Mit dabei: der belarussische Machthaber Alexander Lukaschenko. Also derjenige Mann, der es Russland ermöglichen könnte, die Ukraine nicht nur von Osten und Süden aus, sondern auch von Norden aus anzugreifen. Mehrere Zehntausend russische Soldaten sind nach Nato-Schätzungen derzeit für ein Manöver in Belarus. Sie sollte eigentlich an diesem Sonntag enden. Es soll nun trotzdem weiter geübt werden, gemeinsam.
»Drehbuch russischer Aggression«
Die Ukraine und der Westen bleiben in München also unter sich. Der Ton für die Konferenz wird kurz vor Beginn von Washington aus gesetzt. »Wir haben Gründe zu glauben, dass das russische Militär plant und vorhat, die Ukraine in der kommenden Woche, in den kommenden Tagen, anzugreifen«, sagt dort US-Präsident Joe Biden. Der Satz hängt drei Tage lang wie eine schwarze Wolke über der Konferenz.
US-Vizepräsidentin Kamala Harris nimmt die Warnung auf und spricht von einem »Drehbuch russischer Aggression«. Auch Bundeskanzler Olaf Scholz mahnt: »In Europa droht wieder ein Krieg.« Neue Ideen, wie man die Katastrophe noch abwenden kann, sind in München nicht zu vernehmen, es herrscht Ratlosigkeit. Der Westen bleibt bei seiner Doppelstrategie: Einerseits droht er Russland für den Fall eines Angriffs nie dagewesene Sanktionen an, andererseits beteuert er, bereit für Gespräche über Russlands Forderungen nach »Sicherheitsgarantien« zu sein.
Das Problem dabei ist nur, dass eine Einigung auf echte Zugeständnisse an Moskau ausgeschlossen zu sein scheint. So erntete Kanzler Scholz zuletzt schon Kritik dafür, dass er Putin in aller Öffentlichkeit versicherte, eine Nato-Mitgliedschaft der Ukraine stehe derzeit nicht auf der Tagesordnung. Ein Verzicht auf die Aufnahme des Landes in das Militärbündnis ist ein Kernanliegen Putins - neben zum Beispiel dem Rückzug von US-Atomwaffen aus Europa und einem Stationierungsverbot für Nato-Truppen in Ländern nahe der russischen Grenze.
Ende der Olympischen Waffenruhe
Sehr weit weg von München gab es am Wochenende noch ein Ereignis, das die Sorge vor einem Krieg wachsen lässt. In Peking fand fast gleichzeitig mit dem Ende der Sicherheitskonferenz nach zwei Wochen die Abschlussfeier der Olympischen Spiele statt. Damit endet vorerst auch das, was man den Olympischen Frieden nennt. Er ist ein auch von Russland unterstütztes Prinzip, nach dem es während der gesamten Dauer der Spiele keine Feindseligkeiten geben soll.

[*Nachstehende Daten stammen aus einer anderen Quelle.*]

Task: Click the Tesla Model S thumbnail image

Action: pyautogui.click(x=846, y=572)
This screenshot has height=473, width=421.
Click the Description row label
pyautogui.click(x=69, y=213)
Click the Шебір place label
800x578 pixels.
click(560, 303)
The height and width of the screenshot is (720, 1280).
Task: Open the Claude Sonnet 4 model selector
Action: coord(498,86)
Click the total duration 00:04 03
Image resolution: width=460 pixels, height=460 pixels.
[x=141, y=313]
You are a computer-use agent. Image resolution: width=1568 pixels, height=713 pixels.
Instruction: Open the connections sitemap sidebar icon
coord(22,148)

Einer der wenigen Hoffnungsschimmer in der aktuellen Lage ist das Engagement von Emmanuel Macron. Der französische Präsident setzte über das Wochenende hinweg Vermittlungsbemühungen fort und sprach sowohl mit Putin als auch mit Selenskyj. Hilfreich könnte dabei sein, dass Macron den Ruf hat, der Nato und auch den USA eher kritisch gegenüberzustehen. Unvergessen dürfte so bei Putin sein, dass der Franzose das Verteidigungsbündnis in den vergangenen Jahren wegen interner Konflikte und unzureichender Absprachen mehrfach als hirntot bezeichnet hatte.